Te acercás, abrís las puertas, dejás que merodee por tus rincones. Al poco tiempo adivina tus miedos, tus dolores, tus potencias, tus deseos. Husmea tus debilidades como perro que está al acecho.

Te ofrece sus mejores recursos: te sonríe, te palmea, te dice que sí -siempre te dice que sí- y vos te englosinás. Lindas, traicioneras esas relaciones en las que el otro siempre dice que sí.

Aprendés a ver sólo un costado, como quien anda por la vida con un parche en el ojo. No ves, no te es dado el don de tener el panorama completo. Te regala cosas. Te seduce, chichonea, te dice -sólo- lo que querés escuchar. Monta su gran espectáculo de cartón pintado -y vos creés que ése es el horizonte verdadero.

Canta tus goles, hace un esfuerzo titánico por mostrarse alegre si de vez en cuando la vida te besa en la boca. El almanaque avanza, a veces días, a veces meses, a veces años o décadas, y la sonrisa de coté ya no parece tan forzada. Acaso haya sido un prejuicio.

Vas caminando los pasos de la vida y la máscara deviene rostro. La primera intuición se difumina, ya no hay reparos ni refugios. El falso pasea por los recovecos de tu esencia como quien recorre el propio palacio; tiene acceso a los resortes más íntimos de tu ser. Está armado.

Con premeditación y alevosía aplica sus tácticas más crueles: caprichos, escenas de celos, planteos varios. Apunta sus flechas a tu entorno, a tu mesa chica: la familia -qué familia no es pasible de un arsenal de críticas-, los amigos -ídem-. Te aísla. Como quien construye un mito, se basa en verdades -tu vieja insoportable, tu amigo borracho, tu tío chanta- para erigir su castillo de naipes apócrifos.

Atrapado, descartadas las figuras que podrían poner en riesgo la perversa construcción, intentás complacer por todos los medios a ese ego que no encuentra paz, a esa aceitada maquinaria del reclamo permanente. Hasta que un día cae la ficha: una carta se debilita y el castillo se derrumba. Y volvés a oler ese primer impulso y decidís, en un rapto de lucidez, respetarlo. Y entonces, como en un dominó, cada pieza se desacomoda y desarticula el edificio.

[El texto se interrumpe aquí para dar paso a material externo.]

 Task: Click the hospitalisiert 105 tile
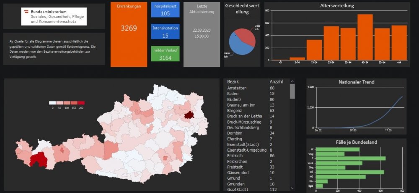tap(165, 10)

Y decidís entonces cerrar alguna puerta. Dejar algún rincón sin ocupar: sólo para vos. Decidís reconstruir, menuda empresa, la identidad herida. Decidís defenderte -contar con los de siempre, quitarles el manto de neblina.

Horrorizado, el falso ve cómo su búnker es dinamitado: años de trabajo arden en llamas. Espantado, percibe que hay un resquicio en el que ya no es dueño. Sacarse de encima el lastre implica un esfuerzo descomunal, una lucha de igual a igual contra uno mismo. Volver a tallar la propia imagen, vérselas frente a frente con ella, mirarse hasta el fondo de los ojos, encontrarse al fin, nuevamente, liberada el alma de ese gran container de basura. La farsa tiene un punto final; el recuento de daños es infinito. Malditos sean.